▶ Reading text

———

Popper's falsifiability thesis arises in response to the general problem of anomaly in science. Anomalies—facts or discoveries that appear inconsistent with accepted theory—are found everywhere in the history of science, since scientific inquiry is inherently fallible. If a theory implies some sentence S and S is false, it follows that the theory must be false as well. In such a case the scientist is faced with a range of choices. He or she can reject the theory as a whole; reject some portion of the theory in order to avoid the conclusion S; modify the theory to avoid the conclusion S; or introduce some additional assumption to show how the theory is consistent with "not S." A strict falsificationist would presumably require that we disavow the theory, but this response is both insensitive to actual scientific practice and implausible as a principle of methodology.

When faced with anomaly, the scientist must choose whether to abandon the theory altogether or modify it to make it consistent with the contrary observations. If the theory has a wide range of supporting evidence (aside from the contrary experience), there is a powerful incentive in favor of salvaging the theory, that is, of supplementing it with some further principle restricting the application of its laws, or modifying the laws themselves, to reconcile theory with experience. Ideally the scientist ought to proceed by attempting to locate the source of error in the original theory. Theory modification in the face of contrary evidence should result in a more realistic description of the world, either through the correction of false theoretical principles or through the description of further factors at work that were hitherto unrecognized.

It is possible, however, to modify a theory in ways that do not reflect any additional insight into the real nature of the phenomena in question, but are rather merely mechanical modifications of the theory made to bring it into line with the contrary evidence. Such modifications are common in the history of science; Hempel cites the example of phlogiston theorists under attack by Lavoisier. After Lavoisier's discovery that metals weighed more after combustion than prior (thereby apparently falsifying phlogiston theory), some proponents [182/183] of that hypothesis modified their concept of phlogiston by assuming that it possessed negative weight. This alteration reconciled the phlogiston theory with Lavoisier's evidence; nevertheless it seems on fairly intuitive grounds to be an illegitimate modification. It is “introduced ad hoc—i.e., for the sole purpose of saving a hypothesis seriously threatened by adverse evidence; it would not be called for by other findings, and, roughly speaking, it leads to no additional test implications.” [8]

The problem of avoiding adhocness by devising a set of methodological standards suitable for governing the modification of hypotheses in light of contrary evidence is a substantial one. As Hempel observes, the clearest judgments of adhocness are made with the benefit of hindsight; what may have been a rational modification given current beliefs is with the benefit of later knowledge a transparent case of ad hoc modification. However, we may advance a rough set of guidelines for the introduction of modifications: "Is the hypothesis proposed just for the purpose of saving some current conception against adverse evidence, or does it also account for other phenomena, does it yield further significant test implications?" [9] Does it contribute to a theory that affords simple explanations of a wide range of phenomena? Does it appear to represent an increased knowledge of the real mechanisms that underlie observable phenomena? Does it merely repeat the evidence already available, or is it amenable to independent tests?' [10] These considerations fall far short of a definition of adhocness, and recent work in the philosophy of science has substantially extended these ideas by introducing the notion of a research program. [11]

Postpositivist Treatments of Anomaly

Postpositivist philosophy of science has directed much of its efforts to formulating more adequate standards for modifying theory in the light of anomaly. Its chief insights have resulted from a shift of attention from the level of finished theories to the level of the research program, that is, from the formal laws and principles of a theory to the more encompassing set of presuppositions, methodological commitments, and research interests that guide scientists in the conduct of research and theory formation. The central focus of neopositivist theory of science was the scientific theory, conceived ideally as a formal system of axioms and deductive consequences. Neopositivists distinguished between tile context of discovery and that of justification, and they argued that only the falter fell within the scope of rational control. This meant that only finished theories could be rationally evaluated, whereas the conduct of research was conceived of as an exercise of pure, unregulated imagination. [12] From this judgment followed fal sifi cation i sm, verificationism, and various forms of confirmation theory.

———

▶ Records provided
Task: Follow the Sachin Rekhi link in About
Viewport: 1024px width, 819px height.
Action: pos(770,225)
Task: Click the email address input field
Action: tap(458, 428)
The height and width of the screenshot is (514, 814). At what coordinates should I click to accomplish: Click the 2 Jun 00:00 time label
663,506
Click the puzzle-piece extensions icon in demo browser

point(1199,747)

———

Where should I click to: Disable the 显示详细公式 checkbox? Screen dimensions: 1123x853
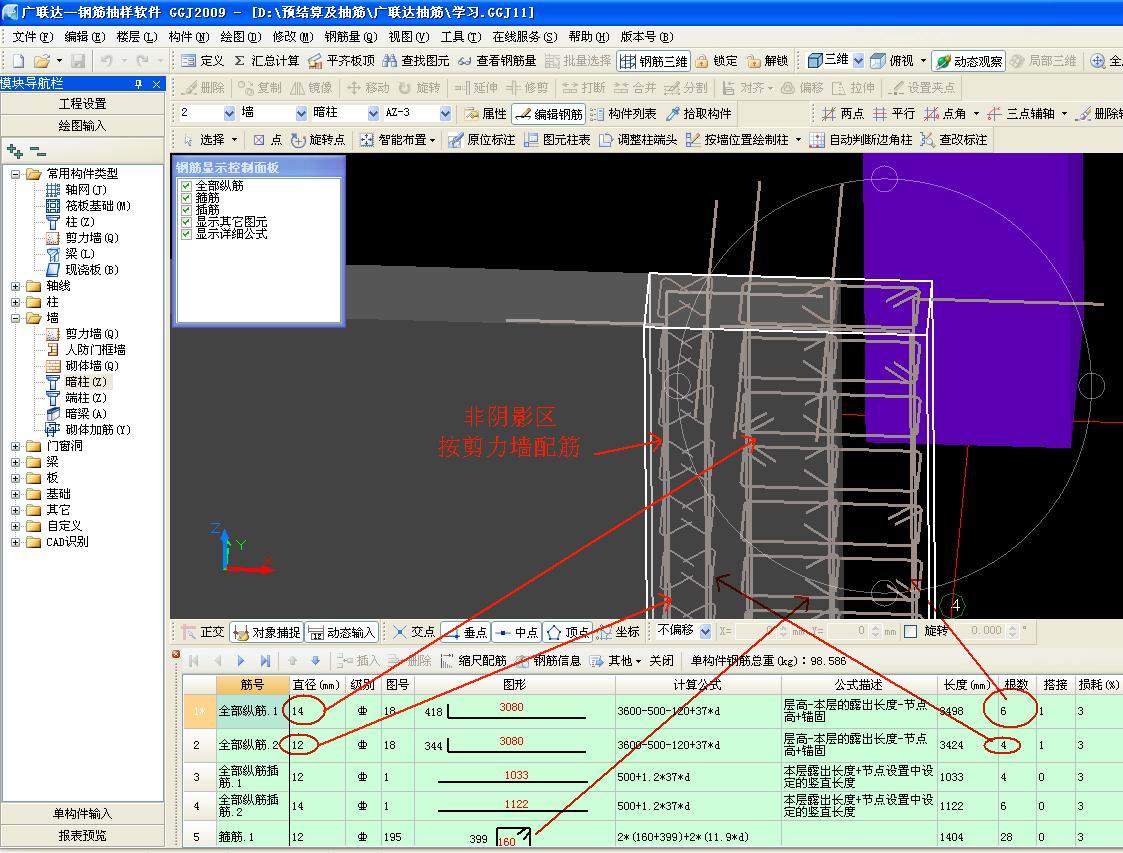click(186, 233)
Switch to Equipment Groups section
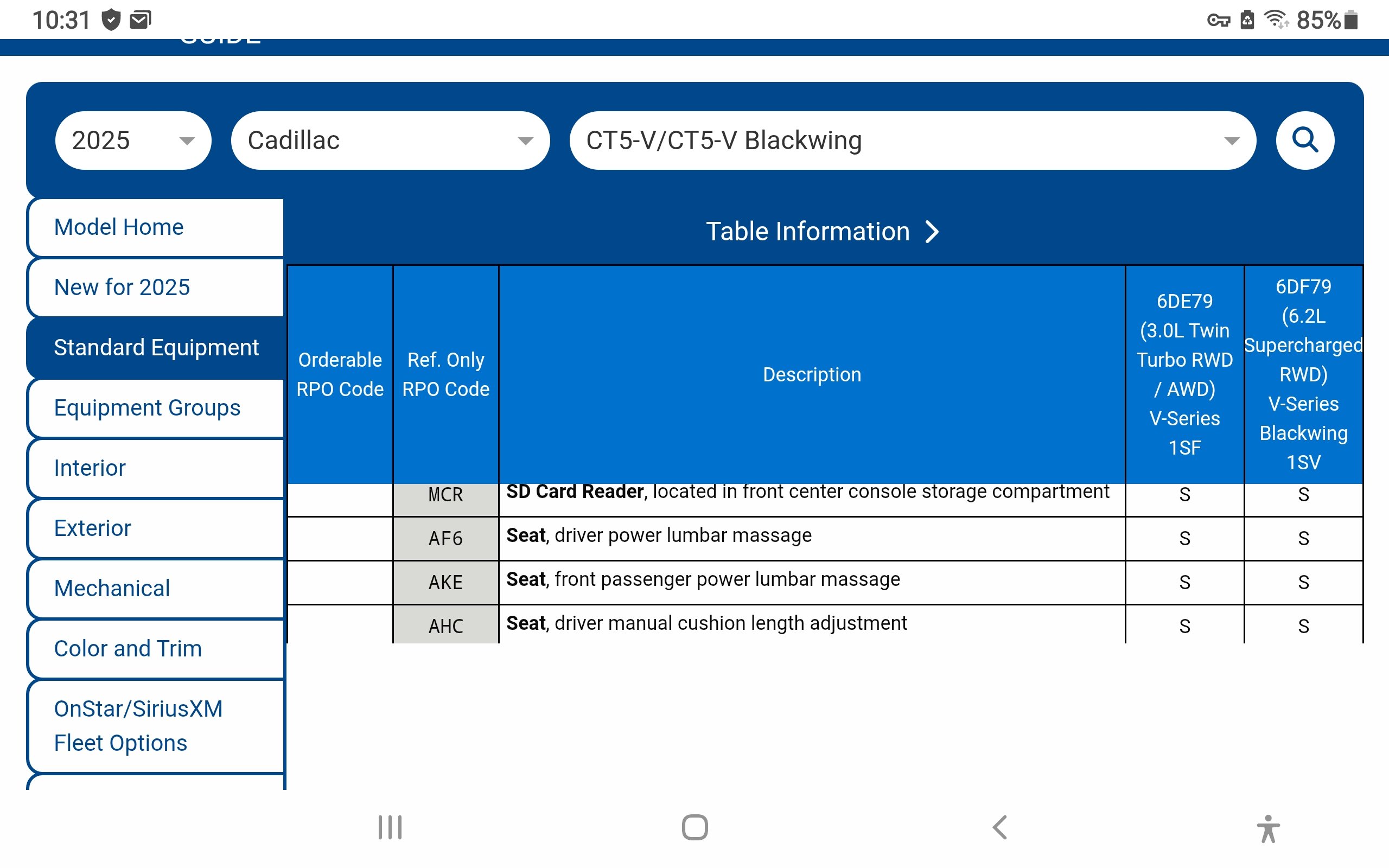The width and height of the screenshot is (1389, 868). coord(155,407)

———

▶ Set of tasks
- a) Shift the answer coordinates in the rows from the line with "The height and" to the line with "point(1199,747)" by adding 103 to every number, and write out all of those lines in full.
- b) Carry on the passage about anomaly and theory modification in the philosophy of science from where it stops.
The philosophy passage and the rows are unrelated material.

▶ Per-task outputs
- a)
The height and width of the screenshot is (514, 814). At what coordinates should I click to accomplish: Click the 2 Jun 00:00 time label
766,609
Click the puzzle-piece extensions icon in demo browser

point(1302,850)

- b)
The "new" philosophy of' science focuses on the "context of discovery"—the assumptions and research goals that guide scientists in their research. Philosophers of science in this area reject the idea that the conduct of research [183/184] is an unstructured, nonrational process, and they have tried to formulate a theory of the rules that distinguish good scientific research from bad. From this starting point, the "research program" becomes the central interest. [13]

What is a research program? It is the framework of assumptions, experimental procedures, explanatory paradigms. and theoretical principles that guide the conduct of research. Lakatos has provided an especially clear formulation of the concept. [14] First, he argues that any research program possesses a "hard core" of theoretical principles that constitute its central insight into its subject matter. This core is taken as fixed; the "negative heuristic" of the program forbids the scientist from interpreting anomalous results as falsifying this core. Instead, the scientist is directed to construct a "protective belt" of auxiliary assumptions intended to secure the correctness of the theoretical principles at the core, and scientific research becomes an effort to modify or replace the assumptions included in the belt so as to make the core consistent with experimental results. Finally, the research program includes what Lakatos calls a "positive heuristic": a set of principles and assumptions that provide guidance in extending and developing the belt. This conception of scientific inquiry could be summarized in the form of a slogan: Defend and extend! Built into the view is a rejection of falsificationism, for, far from seeking to refute the central theoretical principles, the scientist is directed to defend and extend them as forcefully as possible.

With this fundamentally different starting point, the new philosophers of science have posed a different question for themselves. Rather than the positivists' question—What is the criterion of an empirically adequate theory?—they have asked, What are the features that distinguish a rational and progressive program of research from its contrary? The problem of theory adequacy does not disappear, but it becomes a subordinate concern. This broader approach to empirical rationality lays the emphasis on the degree to which the commitments of the research program successfully direct research productively and suggest empirically adequate theories—rather than on the narrower question of the criterion of empirical adequacy of theories. On this view, empirical rationality is a feature of the program of research rather than the finished theory; theories are tools for understanding empirical phenomena created by the scientist within the context of a framework of methodological and substantive assumptions.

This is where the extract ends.